▶ [DATA FOR THIS EXERCISE]
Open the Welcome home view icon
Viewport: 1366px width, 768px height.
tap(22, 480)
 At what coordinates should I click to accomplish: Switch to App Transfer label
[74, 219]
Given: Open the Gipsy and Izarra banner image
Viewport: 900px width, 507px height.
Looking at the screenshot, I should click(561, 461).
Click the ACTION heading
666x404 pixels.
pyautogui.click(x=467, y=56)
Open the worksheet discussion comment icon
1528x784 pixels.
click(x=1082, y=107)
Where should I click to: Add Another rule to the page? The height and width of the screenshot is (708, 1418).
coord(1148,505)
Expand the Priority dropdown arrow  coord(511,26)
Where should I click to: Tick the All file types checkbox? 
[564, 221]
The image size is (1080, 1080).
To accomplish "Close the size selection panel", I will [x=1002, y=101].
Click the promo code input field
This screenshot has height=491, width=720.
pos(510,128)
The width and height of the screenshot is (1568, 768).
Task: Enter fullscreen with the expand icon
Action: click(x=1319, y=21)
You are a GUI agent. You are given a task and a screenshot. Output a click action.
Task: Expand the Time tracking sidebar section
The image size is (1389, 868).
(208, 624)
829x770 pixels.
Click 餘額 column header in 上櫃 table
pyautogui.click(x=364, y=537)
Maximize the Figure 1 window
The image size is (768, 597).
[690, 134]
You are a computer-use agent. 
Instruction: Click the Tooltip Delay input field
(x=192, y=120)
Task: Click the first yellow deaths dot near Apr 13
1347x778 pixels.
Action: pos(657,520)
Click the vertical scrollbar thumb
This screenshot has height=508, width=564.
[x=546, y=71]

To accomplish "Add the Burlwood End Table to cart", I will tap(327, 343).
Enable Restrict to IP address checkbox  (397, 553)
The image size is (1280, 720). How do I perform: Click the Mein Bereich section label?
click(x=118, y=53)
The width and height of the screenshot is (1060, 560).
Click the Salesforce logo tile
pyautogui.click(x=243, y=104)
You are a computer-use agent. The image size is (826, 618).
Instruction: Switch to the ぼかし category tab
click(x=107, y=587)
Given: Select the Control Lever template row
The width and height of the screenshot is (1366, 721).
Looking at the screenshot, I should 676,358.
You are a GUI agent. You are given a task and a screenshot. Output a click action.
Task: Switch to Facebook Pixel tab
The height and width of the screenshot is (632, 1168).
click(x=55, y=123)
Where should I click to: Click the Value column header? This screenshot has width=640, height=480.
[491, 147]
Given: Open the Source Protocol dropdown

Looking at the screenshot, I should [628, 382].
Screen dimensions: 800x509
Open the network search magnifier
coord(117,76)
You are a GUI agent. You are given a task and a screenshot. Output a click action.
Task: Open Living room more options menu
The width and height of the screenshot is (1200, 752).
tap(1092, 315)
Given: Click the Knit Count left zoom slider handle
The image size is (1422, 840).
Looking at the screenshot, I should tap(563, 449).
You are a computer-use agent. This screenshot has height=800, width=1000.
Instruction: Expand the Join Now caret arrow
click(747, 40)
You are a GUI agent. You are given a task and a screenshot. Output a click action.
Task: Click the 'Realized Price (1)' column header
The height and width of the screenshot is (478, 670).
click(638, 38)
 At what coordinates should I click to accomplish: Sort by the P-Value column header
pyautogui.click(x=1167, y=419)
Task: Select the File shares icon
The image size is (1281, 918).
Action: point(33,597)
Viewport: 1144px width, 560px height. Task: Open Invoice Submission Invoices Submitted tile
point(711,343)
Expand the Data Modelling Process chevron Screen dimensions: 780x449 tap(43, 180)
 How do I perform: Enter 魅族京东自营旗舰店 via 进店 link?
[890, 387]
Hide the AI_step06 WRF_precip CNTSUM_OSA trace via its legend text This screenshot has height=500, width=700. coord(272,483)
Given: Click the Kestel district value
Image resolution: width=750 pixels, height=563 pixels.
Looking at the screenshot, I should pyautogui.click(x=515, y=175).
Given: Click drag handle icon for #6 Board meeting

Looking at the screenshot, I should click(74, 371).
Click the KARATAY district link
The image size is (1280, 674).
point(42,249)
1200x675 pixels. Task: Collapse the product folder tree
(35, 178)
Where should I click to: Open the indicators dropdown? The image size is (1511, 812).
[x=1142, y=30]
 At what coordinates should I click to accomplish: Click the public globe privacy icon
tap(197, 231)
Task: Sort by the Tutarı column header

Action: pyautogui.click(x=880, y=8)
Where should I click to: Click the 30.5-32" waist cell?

▶ [PROBLEM DETAILS] Once you have read the records above, set each one down again exactly.

▶ [REPLY TO THE TASK]
Open the Welcome home view icon
Viewport: 1366px width, 768px height.
tap(22, 480)
 At what coordinates should I click to accomplish: Switch to App Transfer label
[74, 219]
Given: Open the Gipsy and Izarra banner image
Viewport: 900px width, 507px height.
Looking at the screenshot, I should click(561, 461).
Click the ACTION heading
666x404 pixels.
pyautogui.click(x=467, y=56)
Open the worksheet discussion comment icon
1528x784 pixels.
click(x=1082, y=107)
Where should I click to: Add Another rule to the page? The height and width of the screenshot is (708, 1418).
coord(1148,505)
Expand the Priority dropdown arrow  coord(511,26)
Where should I click to: Tick the All file types checkbox? 
[564, 221]
The image size is (1080, 1080).
To accomplish "Close the size selection panel", I will [x=1002, y=101].
Click the promo code input field
This screenshot has height=491, width=720.
pos(510,128)
The width and height of the screenshot is (1568, 768).
Task: Enter fullscreen with the expand icon
Action: click(x=1319, y=21)
You are a GUI agent. You are given a task and a screenshot. Output a click action.
Task: Expand the Time tracking sidebar section
The image size is (1389, 868).
(208, 624)
829x770 pixels.
Click 餘額 column header in 上櫃 table
pyautogui.click(x=364, y=537)
Maximize the Figure 1 window
The image size is (768, 597).
[690, 134]
You are a computer-use agent. 
Instruction: Click the Tooltip Delay input field
(x=192, y=120)
Task: Click the first yellow deaths dot near Apr 13
1347x778 pixels.
Action: pos(657,520)
Click the vertical scrollbar thumb
This screenshot has height=508, width=564.
[x=546, y=71]

To accomplish "Add the Burlwood End Table to cart", I will tap(327, 343).
Enable Restrict to IP address checkbox  (397, 553)
The image size is (1280, 720). How do I perform: Click the Mein Bereich section label?
click(x=118, y=53)
The width and height of the screenshot is (1060, 560).
Click the Salesforce logo tile
pyautogui.click(x=243, y=104)
You are a computer-use agent. The image size is (826, 618).
Instruction: Switch to the ぼかし category tab
click(x=107, y=587)
Given: Select the Control Lever template row
The width and height of the screenshot is (1366, 721).
Looking at the screenshot, I should 676,358.
You are a GUI agent. You are given a task and a screenshot. Output a click action.
Task: Switch to Facebook Pixel tab
The height and width of the screenshot is (632, 1168).
click(x=55, y=123)
Where should I click to: Click the Value column header? This screenshot has width=640, height=480.
[491, 147]
Given: Open the Source Protocol dropdown

Looking at the screenshot, I should [628, 382].
Screen dimensions: 800x509
Open the network search magnifier
coord(117,76)
You are a GUI agent. You are given a task and a screenshot. Output a click action.
Task: Open Living room more options menu
The width and height of the screenshot is (1200, 752).
tap(1092, 315)
Given: Click the Knit Count left zoom slider handle
The image size is (1422, 840).
Looking at the screenshot, I should tap(563, 449).
You are a computer-use agent. This screenshot has height=800, width=1000.
Instruction: Expand the Join Now caret arrow
click(747, 40)
You are a GUI agent. You are given a task and a screenshot. Output a click action.
Task: Click the 'Realized Price (1)' column header
The height and width of the screenshot is (478, 670).
click(638, 38)
 At what coordinates should I click to accomplish: Sort by the P-Value column header
pyautogui.click(x=1167, y=419)
Task: Select the File shares icon
The image size is (1281, 918).
Action: point(33,597)
Viewport: 1144px width, 560px height. Task: Open Invoice Submission Invoices Submitted tile
point(711,343)
Expand the Data Modelling Process chevron Screen dimensions: 780x449 tap(43, 180)
 How do I perform: Enter 魅族京东自营旗舰店 via 进店 link?
[890, 387]
Hide the AI_step06 WRF_precip CNTSUM_OSA trace via its legend text This screenshot has height=500, width=700. coord(272,483)
Given: Click the Kestel district value
Image resolution: width=750 pixels, height=563 pixels.
Looking at the screenshot, I should pyautogui.click(x=515, y=175).
Given: Click drag handle icon for #6 Board meeting

Looking at the screenshot, I should click(74, 371).
Click the KARATAY district link
The image size is (1280, 674).
point(42,249)
1200x675 pixels. Task: Collapse the product folder tree
(35, 178)
Where should I click to: Open the indicators dropdown? The image size is (1511, 812).
[x=1142, y=30]
 At what coordinates should I click to accomplish: Click the public globe privacy icon
tap(197, 231)
Task: Sort by the Tutarı column header

Action: pyautogui.click(x=880, y=8)
Where should I click to: Click the 30.5-32" waist cell?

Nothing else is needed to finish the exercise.